The manual for mysql_insert_id() says
Because mysql_insert_id() acts on the last performed query, be sure to call mysql_insert_id() immediately after the query that generates the value.
This statement does not indicate any scope. Is it a serverwide value? Could a server running many scripts or many instances of one script return a value for mysql_insert_id() which was not generated by the last insert performed by the script calling it?
The scope of mysql_insert_id() is the MySQL connexion. Not the user + password
, but the actual connection for the current script. (Note that the MySQL connection can also be a parameter of mysql_insert_id)
If you close and re-open the MySQL connexion, mysql_insert_id() will not return the id of the id inserted in the previous one.

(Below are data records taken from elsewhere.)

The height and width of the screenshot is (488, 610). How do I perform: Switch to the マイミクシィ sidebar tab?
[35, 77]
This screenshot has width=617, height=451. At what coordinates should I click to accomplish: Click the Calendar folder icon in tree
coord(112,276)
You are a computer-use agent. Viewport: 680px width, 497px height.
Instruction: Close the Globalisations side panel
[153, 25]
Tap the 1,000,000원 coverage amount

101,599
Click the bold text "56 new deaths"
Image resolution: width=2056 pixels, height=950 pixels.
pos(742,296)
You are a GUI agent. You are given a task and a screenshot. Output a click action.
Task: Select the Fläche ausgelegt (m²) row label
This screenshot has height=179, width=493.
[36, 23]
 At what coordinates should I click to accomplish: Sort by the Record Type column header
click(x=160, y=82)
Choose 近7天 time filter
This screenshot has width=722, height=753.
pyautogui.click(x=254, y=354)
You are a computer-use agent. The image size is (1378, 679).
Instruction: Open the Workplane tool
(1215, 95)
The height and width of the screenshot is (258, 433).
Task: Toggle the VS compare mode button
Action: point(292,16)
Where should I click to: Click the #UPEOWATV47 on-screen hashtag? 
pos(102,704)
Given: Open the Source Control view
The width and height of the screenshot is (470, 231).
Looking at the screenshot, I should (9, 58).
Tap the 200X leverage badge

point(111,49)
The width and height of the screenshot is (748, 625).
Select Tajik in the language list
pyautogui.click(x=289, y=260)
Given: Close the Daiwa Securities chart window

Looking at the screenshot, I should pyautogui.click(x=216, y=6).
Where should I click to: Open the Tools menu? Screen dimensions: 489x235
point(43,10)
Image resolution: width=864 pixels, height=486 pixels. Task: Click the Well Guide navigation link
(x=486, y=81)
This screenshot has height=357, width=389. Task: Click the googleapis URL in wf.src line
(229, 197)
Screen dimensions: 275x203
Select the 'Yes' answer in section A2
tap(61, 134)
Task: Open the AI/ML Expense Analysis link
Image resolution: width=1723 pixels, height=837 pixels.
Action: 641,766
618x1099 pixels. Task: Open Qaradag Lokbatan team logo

If an id has been inserted just after your adding, but by another script execution (I mean with another connexion) the mysql_insert_id() will return your ID, not the ID actually created after your but in another connection.
Example :
$c1 = mysql_connect($srv, $usr, $pwd);
$c2 = mysql_connect($srv, $usr, $pwd);
$sql = "INSERT INTO table1 (col1, col2) VALUES('x', 'y') "
mysql_query($sql, $c1); // first insert
mysql_query($sql, $c2); // second insert
$id1 = mysql_insert_id($c1);
$id2 = mysql_insert_id($c2);
$id1 will be the id inserted first, $id2 the id inserted after.
Yes, please see the following article: How to Get the Unique ID for the Last Inserted Row
For LAST_INSERT_ID(), the most recently generated ID is maintained in the server on a per-connection basis. It is not changed by another client. It is not even changed if you update another AUTO_INCREMENT column with a nonmagic value (that is, a value that is not NULL and not 0). Using LAST_INSERT_ID() and AUTO_INCREMENT columns simultaneously from multiple clients is perfectly valid. Each client will receive the last inserted ID for the last statement that client executed.
The scope is per-connection. If each run of the script opens a separate connection (which is what usually happens), then they will have separate scopes.